Proteste dauern an
5. Juni 2013Zum ersten Mal seit Beginn der Proteste in der Türkei hat die Polizei Regierungskritiker festgenommen, die im Internet aktiv waren. Mindestens 29 Nutzer des Kurznachrichtendienstes Twitter sind Medienberichten zufolge in Izmir im Westen des Landes in Gewahrsam genommen worden. Ihnen werde Anstachelung zu einem Aufstand, Propaganda und Desinformation vorgeworfen.
Nach den zum Teil gewalttätigen Protesten der vergangenen Nacht versammelten sich auch am Mittwoch wieder Tausende auf den Straßen und Plätzen mehrerer türkischer Städte. Die meisten Kundgebungen verliefen friedlich. In Ankara jedoch setzten die Sicherheitskräfte erneut Tränengas gegen die Demonstranten ein.
In der Hauptstadt kündigte auch eine der führenden Protestinitiativen, die Taksim-Plattform, nach einem Treffen mit Vizeregierungschef Bülent Arinc an, ihren "Kampf" so lange fortzusetzen, bis die Regierung auf ihre Forderungen eingehe. Die Aktivisten verlangen unter anderem den Erhalt des Gezi-Parks in Istanbul, der einem Einkaufszentrum weichen soll. Ferner müsse der Einsatz von Pfefferspray und Tränengas durch die Polizei verboten werden und alle Funktionäre, die für die Gewalt gegen die Demonstranten verantwortlich seien, müssten entlassen werden.
Immer mehr Verletzte
Am Dienstag hatte sich Vize-Premier Arinc im Namen der Regierung bei den Opfern der Auseinandersetzungen für das harte Vorgehen der Polizei entschuldigt. Zu einem Abflauen der Proteste führte diese Geste jedoch nicht.

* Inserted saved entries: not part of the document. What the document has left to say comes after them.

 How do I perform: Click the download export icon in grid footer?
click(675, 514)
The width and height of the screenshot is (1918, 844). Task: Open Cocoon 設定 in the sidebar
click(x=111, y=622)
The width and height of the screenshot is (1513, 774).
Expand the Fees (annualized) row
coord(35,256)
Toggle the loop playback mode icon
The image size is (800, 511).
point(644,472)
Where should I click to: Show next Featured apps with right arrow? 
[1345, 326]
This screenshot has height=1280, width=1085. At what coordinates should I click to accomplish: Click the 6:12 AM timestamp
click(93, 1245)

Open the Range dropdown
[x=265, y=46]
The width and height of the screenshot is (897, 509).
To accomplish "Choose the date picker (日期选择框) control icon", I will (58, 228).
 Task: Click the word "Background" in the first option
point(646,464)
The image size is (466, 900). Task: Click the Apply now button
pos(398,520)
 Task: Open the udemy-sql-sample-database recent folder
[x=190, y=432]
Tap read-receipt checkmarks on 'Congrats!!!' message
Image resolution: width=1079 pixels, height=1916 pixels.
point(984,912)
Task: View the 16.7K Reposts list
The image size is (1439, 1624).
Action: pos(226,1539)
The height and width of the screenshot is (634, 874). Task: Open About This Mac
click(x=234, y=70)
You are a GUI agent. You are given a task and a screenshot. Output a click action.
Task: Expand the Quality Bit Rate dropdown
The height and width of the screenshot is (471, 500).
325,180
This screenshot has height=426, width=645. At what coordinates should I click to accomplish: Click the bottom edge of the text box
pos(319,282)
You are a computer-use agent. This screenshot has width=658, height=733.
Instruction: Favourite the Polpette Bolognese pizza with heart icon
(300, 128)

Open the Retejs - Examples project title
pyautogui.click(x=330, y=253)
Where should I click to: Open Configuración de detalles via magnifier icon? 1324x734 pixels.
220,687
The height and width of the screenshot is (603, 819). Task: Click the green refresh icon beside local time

Der türkische Ärzteverband TTB teilte mit, die Zahl der Verletzten sei mittlerweile auf 4100 gestiegen. Davon seien 43 in einem kritischen Zustand. Früheren Angaben zufolge wurden bei den Protesten zwei Demonstranten getötet. Am Mittwoch gab es zudem Berichte über einen dritten Toten.
Mahnung zu Besonnenheit
Aus dem Ausland mehren sich mahnende Stimmen, die von der Türkei einen weniger brutalen Umgang mit den Demonstranten fordern. Meinungs- und Versammlungsfreiheit seien universell akzeptierte Grundrechte, die zu gewähren seien, sagte der Sprecher der Bundesregierung, Steffen Seibert, in Berlin. Aus dem Auswärtigen Amt hieß es, eine Modernisierung des Staates könne nicht nur auf wirtschaftlichem Aufschwung basieren, sondern müsse sich auch auf Menschenrechte beziehen. Direkte Gespräche zwischen Bundeskanzlerin Angela Merkel und dem türkischen Premierminister Recep Tayyip Erdogan habe es jedoch nicht gegeben, so Seibert.